Syndax also shared results from an expanded analysis of patients with R/R mNPM1 AML enrolled in the Phase 2 cohort of AUGMENT-101. Among the 84 patients enrolled in the cohort, 77 met the efficacy evaluability criteria, which required a blast count >5% measured within 28 days prior to treatment and central confirmation of NPM1 mutation. In this expanded post-hoc efficacy analysis, 48% (37/77; 95% CI: 37%, 60%) achieved an overall response, and 26% (20/77; 95% CI:17%, 37%) achieved CR/CRh. As of September 2024, the median duration of CR/CRh responses was 4.7 months. Of the 20 patients who achieved CR/CRh, MRD status was evaluable in 19, of whom 63% (12/19) were MRD-negative.

Updated Data from the BEAT-AML Trial

Data from 24 efficacy-evaluable patients showed an overall complete remission (CRc) rate of 96% (23/24) as of the May 2024 data cutoff date.

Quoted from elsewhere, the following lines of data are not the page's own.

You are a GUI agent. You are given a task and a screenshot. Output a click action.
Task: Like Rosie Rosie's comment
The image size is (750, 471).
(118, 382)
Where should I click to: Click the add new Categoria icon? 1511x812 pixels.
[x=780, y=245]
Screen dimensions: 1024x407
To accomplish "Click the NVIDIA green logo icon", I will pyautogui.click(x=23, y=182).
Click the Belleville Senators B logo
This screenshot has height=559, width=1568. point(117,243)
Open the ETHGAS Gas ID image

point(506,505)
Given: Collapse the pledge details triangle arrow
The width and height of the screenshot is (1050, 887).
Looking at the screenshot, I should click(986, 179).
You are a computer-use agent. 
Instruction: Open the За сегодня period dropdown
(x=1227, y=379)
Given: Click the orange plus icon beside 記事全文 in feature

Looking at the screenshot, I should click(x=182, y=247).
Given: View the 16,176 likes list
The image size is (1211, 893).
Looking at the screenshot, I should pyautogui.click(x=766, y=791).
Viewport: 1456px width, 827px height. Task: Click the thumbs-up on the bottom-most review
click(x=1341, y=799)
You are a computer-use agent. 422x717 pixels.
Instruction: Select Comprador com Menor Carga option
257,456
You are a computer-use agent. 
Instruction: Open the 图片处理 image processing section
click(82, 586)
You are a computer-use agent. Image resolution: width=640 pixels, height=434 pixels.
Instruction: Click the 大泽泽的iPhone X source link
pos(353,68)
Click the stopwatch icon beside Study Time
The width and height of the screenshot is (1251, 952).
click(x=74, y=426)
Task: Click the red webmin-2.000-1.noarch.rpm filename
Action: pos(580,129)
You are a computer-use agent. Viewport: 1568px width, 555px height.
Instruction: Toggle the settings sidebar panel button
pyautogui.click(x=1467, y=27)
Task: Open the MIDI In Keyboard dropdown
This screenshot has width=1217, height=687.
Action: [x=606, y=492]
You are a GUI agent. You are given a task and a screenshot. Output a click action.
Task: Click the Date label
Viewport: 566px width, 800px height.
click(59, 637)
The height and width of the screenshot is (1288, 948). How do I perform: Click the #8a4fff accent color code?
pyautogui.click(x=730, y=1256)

As of the November 2024 data cutoff, 46 patients with newly diagnosed mNPM1 (n=37) or KMT2A-rearranged (KMT2Ar) (n=9) AML had been enrolled in the BEAT AML trial, receiving revumenib at two dose levels (113 mg or 163 mg with azole prophylaxis) in combination with venetoclax and azacitidine. The median age of enrolled patients was 71 years (range: 60-92 years). The efficacy-evaluable population included 37 patients across both dose levels, with an ORR of 100% (37/37) and a CRc rate of 95% (35/37). The MRD-negative rate was 95% (35/37). Hematopoietic stem cell transplantation (HSCT) was performed in 27% (10/37) of patients.

Revumenib in combination with venetoclax and azacitidine was well tolerated in patients receiving both dose levels. In the safety population (N=46), differentiation syndrome (DS) occurred in 15% (7/46) of patients, with two (4%) grade 3 or higher events. QTc prolongation occurred in 43% (20/46) of patients, with five (11%) grade 3 or higher events. DS and QTc prolongation were self-limiting and did not result in any treatment discontinuations. Analysis of the onset and severity of hematologic toxicities indicated a profile similar to that reported for the venetoclax/azacitidine doublet alone. Overall, no new or increased safety signals were observed with this combination therapy.

Enrollment in expanded cohorts for both dose levels is ongoing. The company plans to initiate a pivotal trial of this combination in frontline newly diagnosed patients by the end of 2024.